Convert the data from the line with "Given: Switch to the 查找 tab" to the line with "Looking at the", both included, into a Markdown table with the columns Row and Line. Skip blank lines and leave the pictures out.

(Entries for locating text and elements)
==*==

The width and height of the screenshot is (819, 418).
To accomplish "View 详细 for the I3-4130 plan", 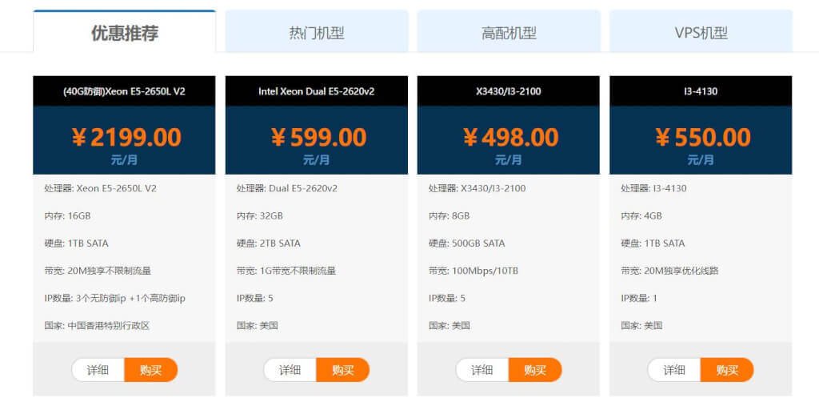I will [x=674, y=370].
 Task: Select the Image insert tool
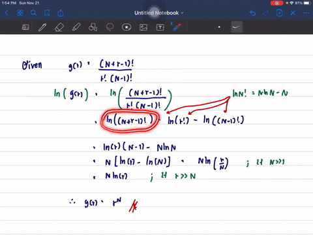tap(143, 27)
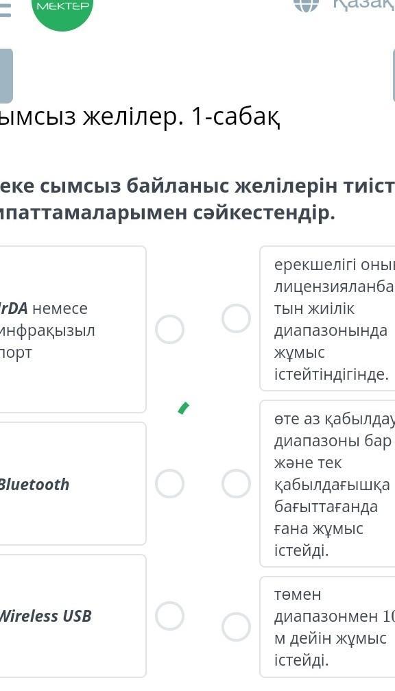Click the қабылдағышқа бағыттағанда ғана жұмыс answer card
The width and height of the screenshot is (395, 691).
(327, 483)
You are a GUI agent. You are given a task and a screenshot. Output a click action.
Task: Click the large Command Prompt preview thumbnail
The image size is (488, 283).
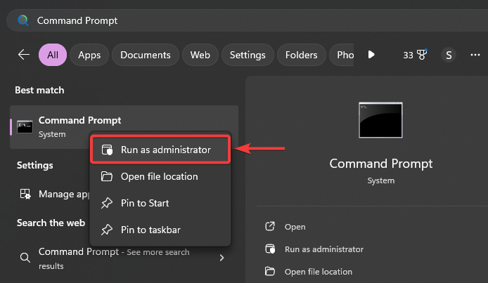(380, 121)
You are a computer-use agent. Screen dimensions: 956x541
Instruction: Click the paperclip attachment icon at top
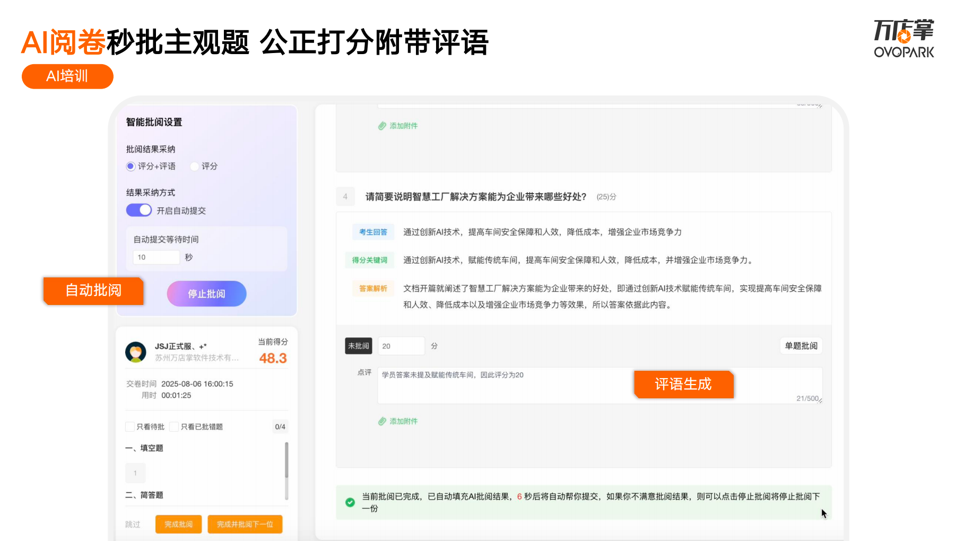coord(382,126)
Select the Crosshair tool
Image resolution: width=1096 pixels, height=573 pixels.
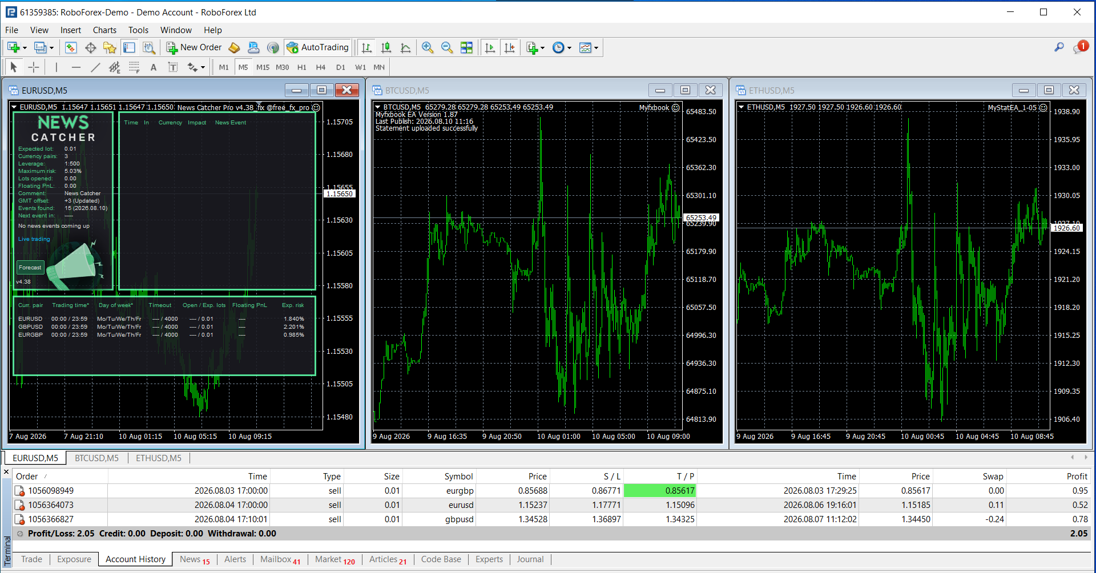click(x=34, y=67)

==*==

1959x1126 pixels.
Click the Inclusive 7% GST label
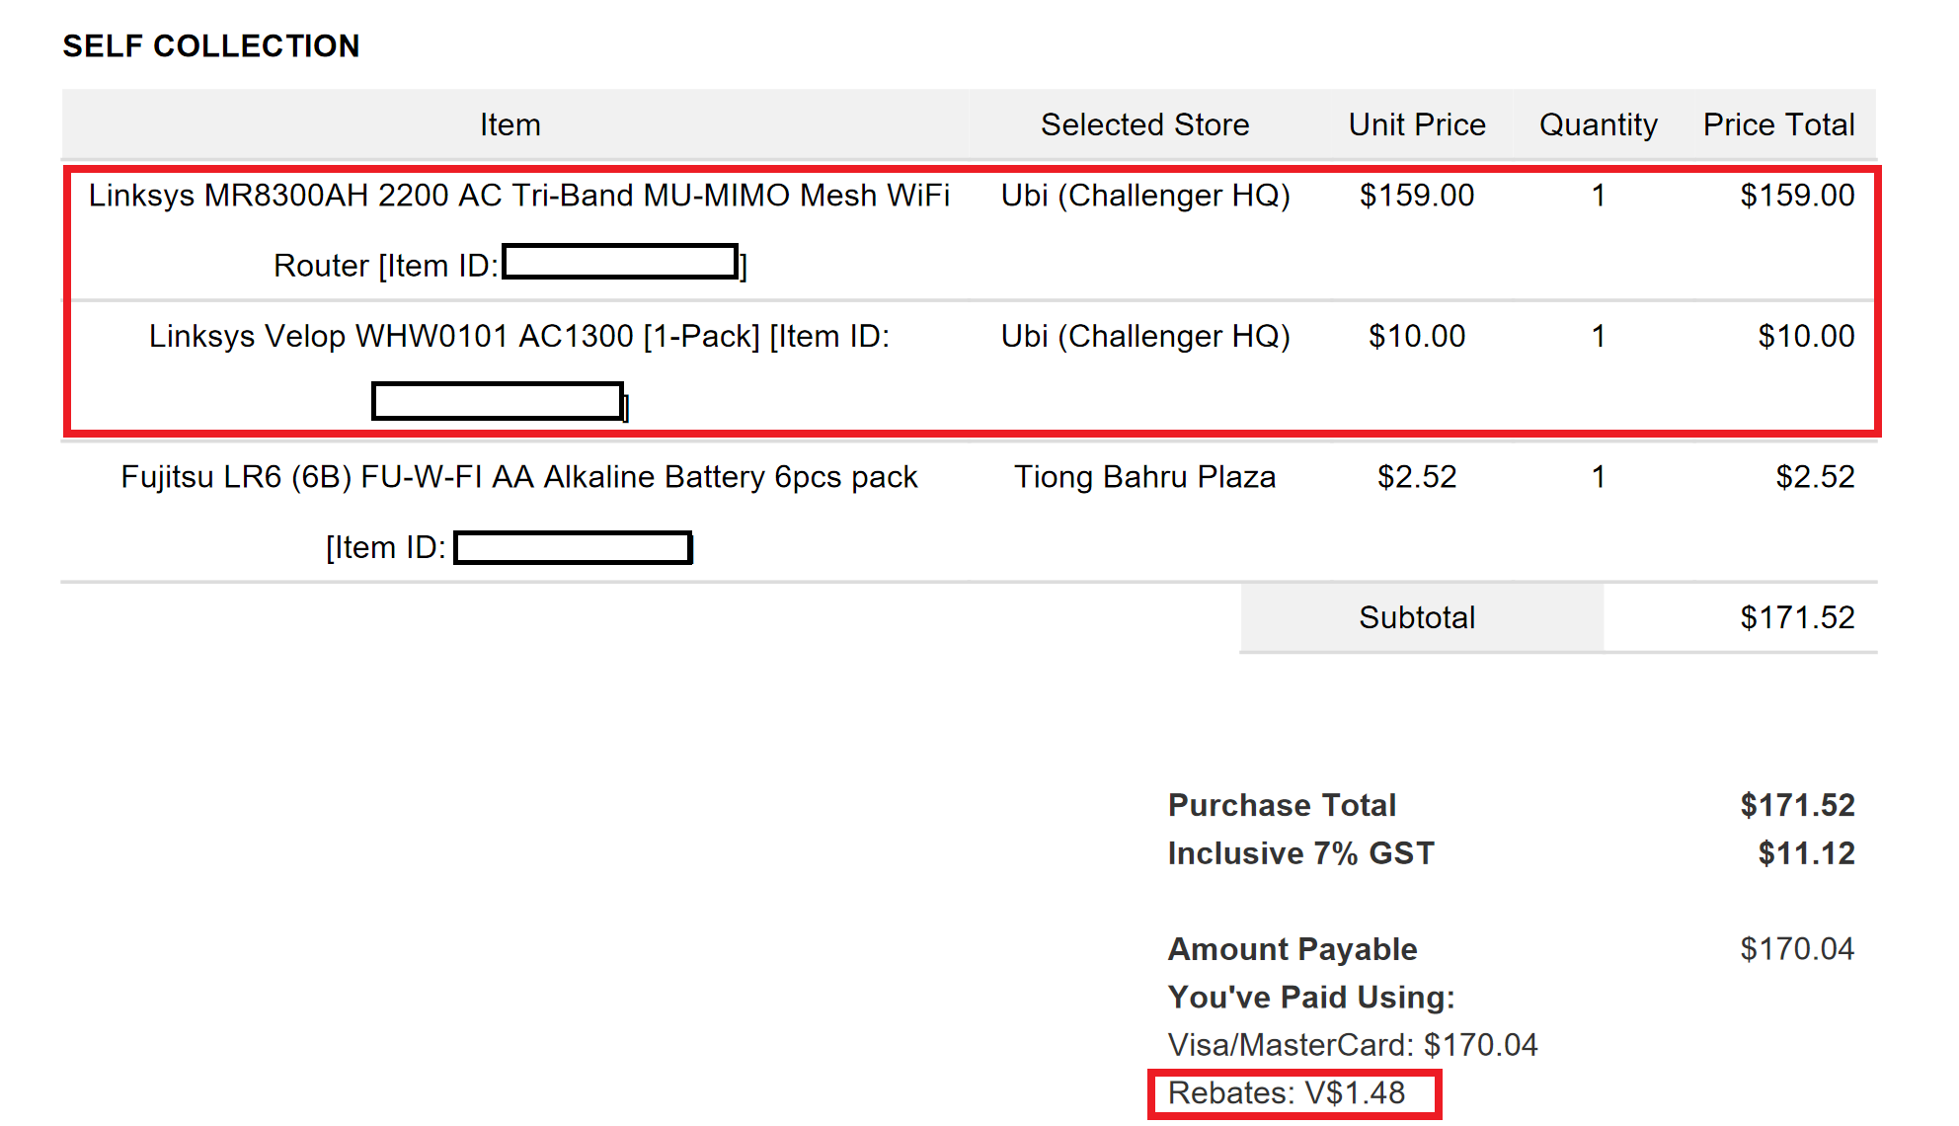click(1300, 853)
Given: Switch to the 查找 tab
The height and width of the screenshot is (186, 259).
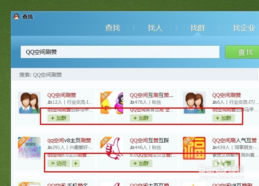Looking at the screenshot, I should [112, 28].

==*==

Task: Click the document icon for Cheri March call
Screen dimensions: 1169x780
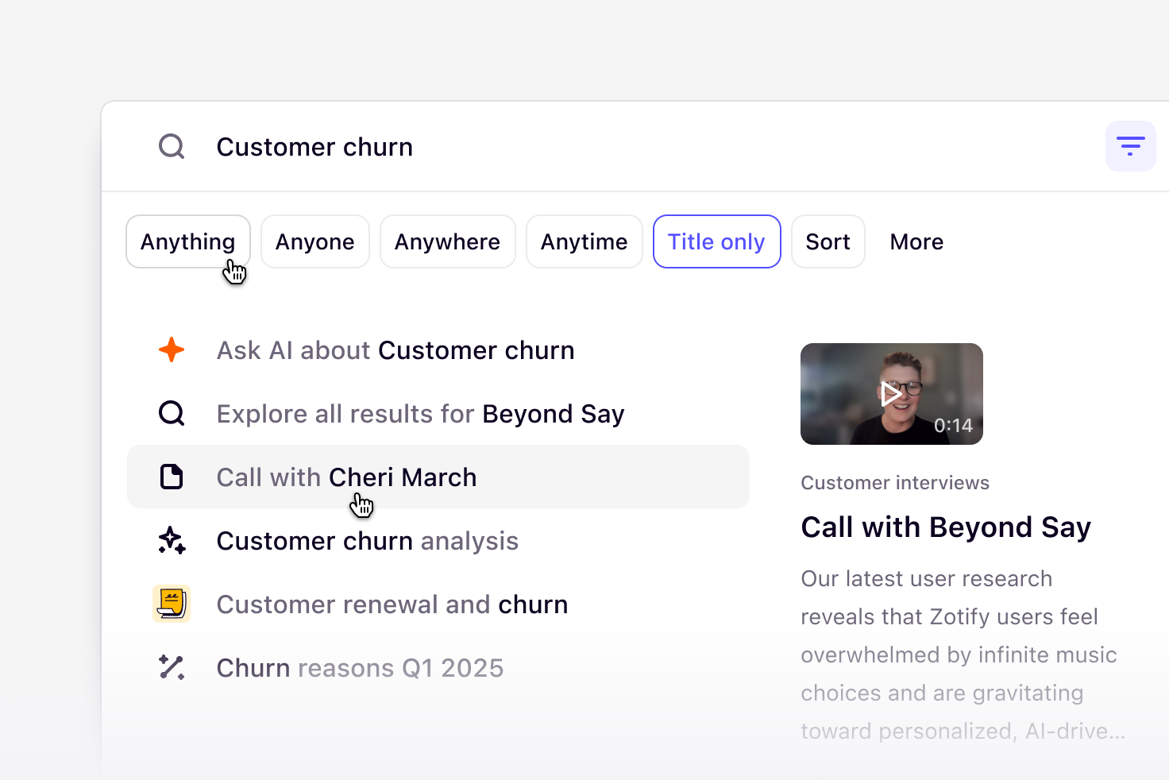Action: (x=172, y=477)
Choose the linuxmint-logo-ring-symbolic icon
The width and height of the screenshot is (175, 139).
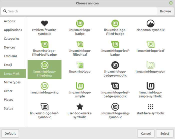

==*==

Full response:
| Row | Line |
|---|---|
| 1 | Given: Switch to the 查找 tab |
| 2 | The height and width of the screenshot is (186, 259). |
| 3 | Looking at the screenshot, I should [112, 28]. |